L’alta pressione, che abbraccia oltre mezza Europa, favorisce l’insistenza di meteo stabile anche sull’Italia. L’Autunno si è preso una pausa almeno per quanto riguarda le precipitazioni, ma intravediamo comunque segnali di cambiamento pronti a concretizzarsi nel corso della settimana.
Il potente scudo anticiclonico impedisce alle perturbazioni di raggiungere il Mediterraneo, diversamente da quanto avveniva nelle scorse settimane. Al momento non c’è nemmeno spazio per discese d’aria fredda, limitate all’Est Europa e ulteriormente deviata verso levante.
Questa parentesi di stabilità sembra dovrebbe reggere ancora per alcuni giorni, ma presto inizierà un decadimento della struttura anticiclonica, o quanto meno un indebolimento lungo il suo perimetro meridionale. Il vero Autunno proverà a tornare a tornare sulla scena.

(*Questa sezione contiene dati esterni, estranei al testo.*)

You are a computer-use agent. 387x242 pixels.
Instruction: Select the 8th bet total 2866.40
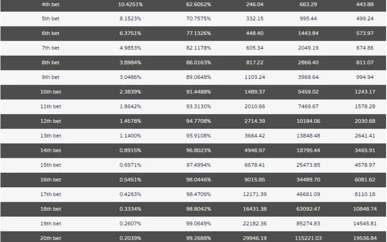click(308, 62)
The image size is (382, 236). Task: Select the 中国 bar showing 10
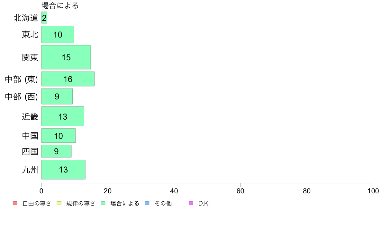(x=59, y=136)
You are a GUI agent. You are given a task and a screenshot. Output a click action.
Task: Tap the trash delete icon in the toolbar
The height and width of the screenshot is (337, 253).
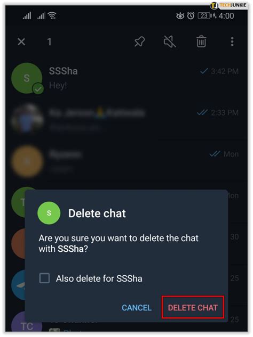coord(201,42)
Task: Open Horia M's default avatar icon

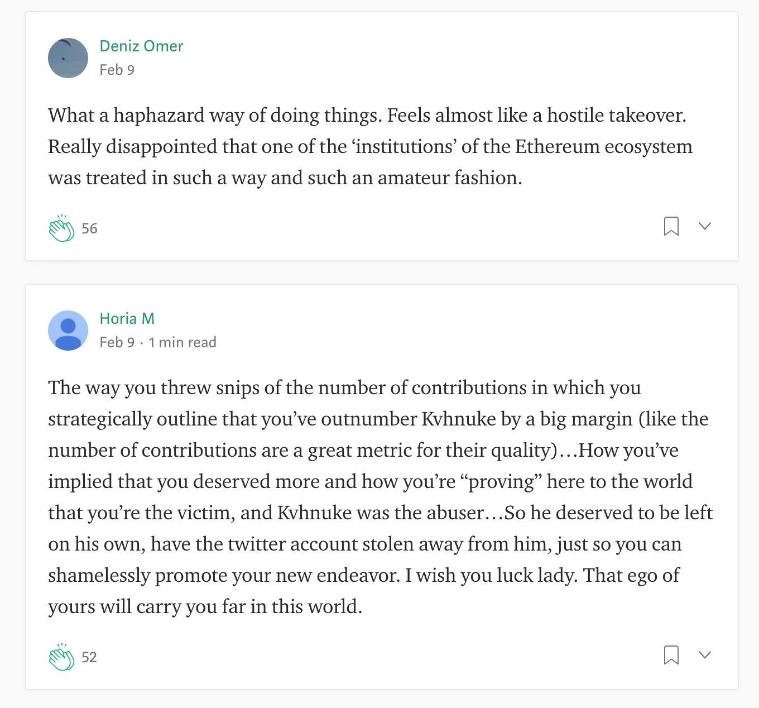Action: click(68, 331)
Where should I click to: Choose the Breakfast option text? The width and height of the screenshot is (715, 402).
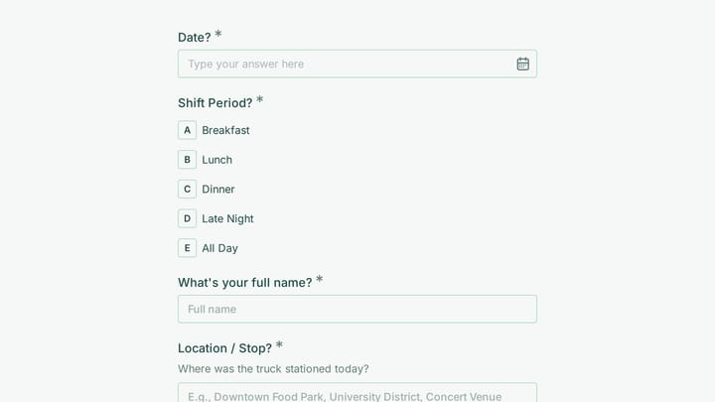225,130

Non sarà però un cambiamento così incisivo, in quanto l’anticiclone non intende mollare la presa. Il cuore dell’alta pressione tenderà a spostarsi più verso l’Europa Centro-Meridionale. Alla lunga il Mediterraneo tenderà a risultare un po’ scoperto, vulnerabile ad infiltrazioni d’aria umida ed instabile.
Peggioramento limitato alle due Isole Maggiori
Ci sarà probabilmente un contrasto di masse d’aria diverse e questo avverrà subito dopo metà settimana, con la genesi di un’area d’instabilità più a ridosso dell’Italia. Le infiltrazioni atlantiche da ovest e spifferi da est nei bassi strati dovrebbero trovare un varco verso il Mediterraneo.
Le due distinte azioni di disturbo interagiranno proprio tra le coste nord-africane e i mari più meridionali italiani, laddove si verrà a creare un buco, una sorta di lacuna barica. Questa zona di maggiore effervescenza si attiverà tra Baleari, Isole Maggiori e vicino Nord Africa. Ci vorrà però del tempo.
Ci vorrà un po’ di tempo e fino a mercoledì 6 non registreremo grosse variazioni in un quadro ancora di generale stabilità. La stasi anticiclonica comporterà tempo non sempre soleggiato, visto che sulle pianure, specie al Nord, si manifesteranno foschie e nebbie sempre più estese e diffuse.
Tra giovedì 7 e venerdì 8 il tempo inizierà a deteriorarsi, con primi isolati piovaschi sulle Isole. L’instabilità potrebbe intensificarsi nel weekend specie in Sardegna, con rischio di forti temporali sui settori orientali. L’attuale caldo anomalo si ridimensionerà leggermente su tutta Italia, specie in quota.